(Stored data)
========
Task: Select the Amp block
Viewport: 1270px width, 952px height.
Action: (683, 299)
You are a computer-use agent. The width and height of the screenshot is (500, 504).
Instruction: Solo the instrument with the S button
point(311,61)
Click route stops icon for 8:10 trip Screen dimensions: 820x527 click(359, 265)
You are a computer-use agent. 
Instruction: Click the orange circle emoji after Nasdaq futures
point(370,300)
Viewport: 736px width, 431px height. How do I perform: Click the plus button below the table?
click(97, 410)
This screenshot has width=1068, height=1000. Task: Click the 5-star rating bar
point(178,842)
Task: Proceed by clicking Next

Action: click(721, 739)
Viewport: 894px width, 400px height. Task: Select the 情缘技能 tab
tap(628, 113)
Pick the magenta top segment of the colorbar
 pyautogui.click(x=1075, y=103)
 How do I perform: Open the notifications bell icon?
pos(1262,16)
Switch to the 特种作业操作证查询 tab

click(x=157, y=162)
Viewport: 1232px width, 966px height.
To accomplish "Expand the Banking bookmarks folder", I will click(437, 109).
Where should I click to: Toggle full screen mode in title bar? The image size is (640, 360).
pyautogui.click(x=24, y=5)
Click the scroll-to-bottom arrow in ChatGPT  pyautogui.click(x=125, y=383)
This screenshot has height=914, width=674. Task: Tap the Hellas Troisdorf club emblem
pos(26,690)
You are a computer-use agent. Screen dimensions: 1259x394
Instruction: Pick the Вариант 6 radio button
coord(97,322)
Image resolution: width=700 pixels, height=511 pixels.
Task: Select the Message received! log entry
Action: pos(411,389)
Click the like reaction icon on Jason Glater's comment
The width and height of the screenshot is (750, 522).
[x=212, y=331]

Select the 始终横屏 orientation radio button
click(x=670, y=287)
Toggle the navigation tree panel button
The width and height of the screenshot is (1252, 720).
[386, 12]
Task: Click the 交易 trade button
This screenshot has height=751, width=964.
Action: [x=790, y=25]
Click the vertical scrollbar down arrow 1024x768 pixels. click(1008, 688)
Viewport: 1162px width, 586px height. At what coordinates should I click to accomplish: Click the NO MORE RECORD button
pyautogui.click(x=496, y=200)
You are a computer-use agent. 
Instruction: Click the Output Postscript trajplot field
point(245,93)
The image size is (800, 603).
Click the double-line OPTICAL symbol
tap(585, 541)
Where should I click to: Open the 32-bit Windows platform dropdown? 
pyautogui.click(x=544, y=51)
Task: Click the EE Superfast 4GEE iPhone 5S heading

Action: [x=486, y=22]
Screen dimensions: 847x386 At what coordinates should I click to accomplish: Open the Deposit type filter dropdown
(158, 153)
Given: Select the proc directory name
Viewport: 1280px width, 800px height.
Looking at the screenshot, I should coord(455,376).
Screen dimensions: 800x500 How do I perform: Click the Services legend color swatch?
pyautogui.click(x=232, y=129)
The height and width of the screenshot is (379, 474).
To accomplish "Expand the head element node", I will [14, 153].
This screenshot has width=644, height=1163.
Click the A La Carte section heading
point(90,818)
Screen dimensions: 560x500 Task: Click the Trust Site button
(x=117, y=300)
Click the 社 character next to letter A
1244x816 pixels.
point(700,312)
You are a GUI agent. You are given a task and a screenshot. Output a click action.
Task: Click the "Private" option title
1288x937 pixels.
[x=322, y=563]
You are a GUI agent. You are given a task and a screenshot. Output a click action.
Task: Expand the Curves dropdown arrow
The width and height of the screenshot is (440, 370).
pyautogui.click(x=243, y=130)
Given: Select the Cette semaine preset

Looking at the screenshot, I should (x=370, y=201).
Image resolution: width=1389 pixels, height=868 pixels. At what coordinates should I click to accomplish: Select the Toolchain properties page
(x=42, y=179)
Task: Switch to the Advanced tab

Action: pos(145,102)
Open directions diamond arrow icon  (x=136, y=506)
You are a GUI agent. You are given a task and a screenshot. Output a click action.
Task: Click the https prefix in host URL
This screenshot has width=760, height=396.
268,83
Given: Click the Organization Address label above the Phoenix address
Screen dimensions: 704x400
========
Each record above needs to be written out exactly, with nothing left out.

Task: Select the Amp block
Viewport: 1270px width, 952px height.
Action: (683, 299)
You are a computer-use agent. The width and height of the screenshot is (500, 504).
Instruction: Solo the instrument with the S button
point(311,61)
Click route stops icon for 8:10 trip Screen dimensions: 820x527 click(359, 265)
You are a computer-use agent. 
Instruction: Click the orange circle emoji after Nasdaq futures
point(370,300)
Viewport: 736px width, 431px height. How do I perform: Click the plus button below the table?
click(97, 410)
This screenshot has width=1068, height=1000. Task: Click the 5-star rating bar
point(178,842)
Task: Proceed by clicking Next

Action: click(721, 739)
Viewport: 894px width, 400px height. Task: Select the 情缘技能 tab
tap(628, 113)
Pick the magenta top segment of the colorbar
 pyautogui.click(x=1075, y=103)
 How do I perform: Open the notifications bell icon?
pos(1262,16)
Switch to the 特种作业操作证查询 tab

click(x=157, y=162)
Viewport: 1232px width, 966px height.
To accomplish "Expand the Banking bookmarks folder", I will click(437, 109).
Where should I click to: Toggle full screen mode in title bar? The image size is (640, 360).
pyautogui.click(x=24, y=5)
Click the scroll-to-bottom arrow in ChatGPT  pyautogui.click(x=125, y=383)
This screenshot has height=914, width=674. Task: Tap the Hellas Troisdorf club emblem
pos(26,690)
You are a computer-use agent. Screen dimensions: 1259x394
Instruction: Pick the Вариант 6 radio button
coord(97,322)
Image resolution: width=700 pixels, height=511 pixels.
Task: Select the Message received! log entry
Action: pos(411,389)
Click the like reaction icon on Jason Glater's comment
The width and height of the screenshot is (750, 522).
[x=212, y=331]

Select the 始终横屏 orientation radio button
click(x=670, y=287)
Toggle the navigation tree panel button
The width and height of the screenshot is (1252, 720).
[386, 12]
Task: Click the 交易 trade button
This screenshot has height=751, width=964.
Action: [x=790, y=25]
Click the vertical scrollbar down arrow 1024x768 pixels. click(1008, 688)
Viewport: 1162px width, 586px height. At what coordinates should I click to accomplish: Click the NO MORE RECORD button
pyautogui.click(x=496, y=200)
You are a computer-use agent. 
Instruction: Click the Output Postscript trajplot field
point(245,93)
The image size is (800, 603).
Click the double-line OPTICAL symbol
tap(585, 541)
Where should I click to: Open the 32-bit Windows platform dropdown? 
pyautogui.click(x=544, y=51)
Task: Click the EE Superfast 4GEE iPhone 5S heading

Action: [x=486, y=22]
Screen dimensions: 847x386 At what coordinates should I click to accomplish: Open the Deposit type filter dropdown
(158, 153)
Given: Select the proc directory name
Viewport: 1280px width, 800px height.
Looking at the screenshot, I should coord(455,376).
Screen dimensions: 800x500 How do I perform: Click the Services legend color swatch?
pyautogui.click(x=232, y=129)
The height and width of the screenshot is (379, 474).
To accomplish "Expand the head element node", I will [14, 153].
This screenshot has width=644, height=1163.
Click the A La Carte section heading
point(90,818)
Screen dimensions: 560x500 Task: Click the Trust Site button
(x=117, y=300)
Click the 社 character next to letter A
1244x816 pixels.
point(700,312)
You are a GUI agent. You are given a task and a screenshot. Output a click action.
Task: Click the "Private" option title
1288x937 pixels.
[x=322, y=563]
You are a GUI agent. You are given a task and a screenshot. Output a click action.
Task: Expand the Curves dropdown arrow
The width and height of the screenshot is (440, 370).
pyautogui.click(x=243, y=130)
Given: Select the Cette semaine preset

Looking at the screenshot, I should (x=370, y=201).
Image resolution: width=1389 pixels, height=868 pixels. At what coordinates should I click to accomplish: Select the Toolchain properties page
(x=42, y=179)
Task: Switch to the Advanced tab

Action: pos(145,102)
Open directions diamond arrow icon  (x=136, y=506)
You are a GUI agent. You are given a task and a screenshot. Output a click action.
Task: Click the https prefix in host URL
This screenshot has width=760, height=396.
268,83
Given: Click the Organization Address label above the Phoenix address
Screen dimensions: 704x400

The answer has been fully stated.